The disease-prone cells can also be used to test experimental drugs that might alleviate the disorders in question, Verma says.

Non-biological delivery systems, like the layered double hydroxide (LDH) nanoparticles being developed by Professor Max Lu’s team at the Australian Institute for Nanotechnology and Bioengineering in Brisbane, may be an alternative for transporting messenger RNAs into cells to achieve transient synthesis of the pluripotency factors, without inserting the genes permanently into the host cell nucleus.

The iPS cell technique is implemented to generate mouse models of genetically complex disorders, via the usual intermediate step of creating chimaeric embryos by combining iPS cells with early embryos.

By selecting and mating chimaeric mice whose ovaries or testes are formed from iPS cells, researchers can produce pure breeding lines predisposed to the disease inherent in the original iPS cells.

But the presence of the c-Myc oncogene in the package of reprogramming genes also predisposes the mice to a variety of tumours associated with c-Myc mutations, so Verma’s team hopes to eliminate the oncogene from the pluripotency package.

Dispensing with retroviral vectors is another challenge. Verma says overseas researchers have induced reversion to pluripotency with adenoviruses, which do not integrate their genes in the host-cell’s genome.

In September, the NSW and Victorian governments funded the Verma laboratory and colleagues in Sydney to produce human iPS cells. “They’ll be happy with their investment, because it took us only around four months,” he says.

The ultimate aim is to identify how mutations derange normal cell function, then perform personalised gene therapy with iPS cells made from the patient’s own fibroblasts, after correcting the inherited genetic error.

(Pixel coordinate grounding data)

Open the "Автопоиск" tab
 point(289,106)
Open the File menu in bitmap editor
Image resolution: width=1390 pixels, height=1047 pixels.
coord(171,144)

• What is required:
List every means of carrying reprogramming genes or factors into cells that the passage on iPS cell research mentions. You can ignore the listing.

• Solution below:
- Layered double hydroxide (LDH) nanoparticles
- Retroviral vectors
- Adenoviruses